Voters in South Carolina nominated a black Republican lawmaker for an open congressional seat Tuesday, rejecting a legendary political name and adding diversity to the national party.
State Rep. Tim Scott defeated Paul Thurmond, an attorney who is son of the one-time segregationist U.S. Sen. Strom Thurmond. Scott, who won the runoff with 69 percent of the vote, is now poised to become the nation’s first black GOP congressman since 2003.
Scott, 44, owns an insurance business and became the first black Republican in the South Carolina Legislature in more than a century when elected two years ago. Before that, he served 13 years on Charleston County Council and was elected chairman four times.

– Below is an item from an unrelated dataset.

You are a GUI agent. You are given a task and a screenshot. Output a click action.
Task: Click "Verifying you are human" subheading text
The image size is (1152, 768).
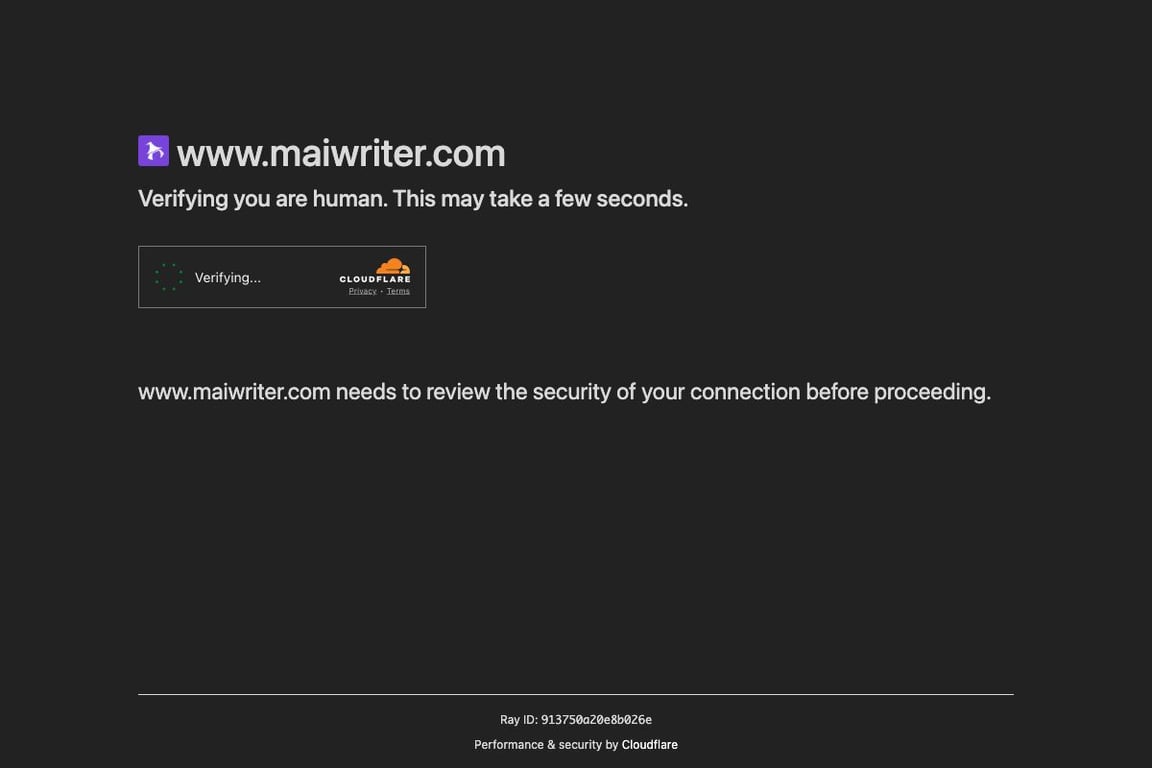click(x=262, y=199)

He’s now the favorite in the coastal 1st District, which has elected a Republican congressman for three decades. He would become the first black Republican congressman since Oklahoma’s J.C. Watts retired in 2003.
Scott grew up in poverty in North Charleston, his parents divorcing when he was 7. His mother, Frances, worked 16 hours a day raising Scott and a brother and Scott regularly introduce her at campaign events.
Scott also credits a mentor with helping him turn around his life at a time he was in danger of flunking out of high school. He said John Moniz, a conservative entrepreneur who ran a Chick-fil-A, changed his outlook on life.
Each day, Republicans are disproving the liberal caricature of them. Evidence of that is that a Black Republican can defeat the son of Strom Thurmond.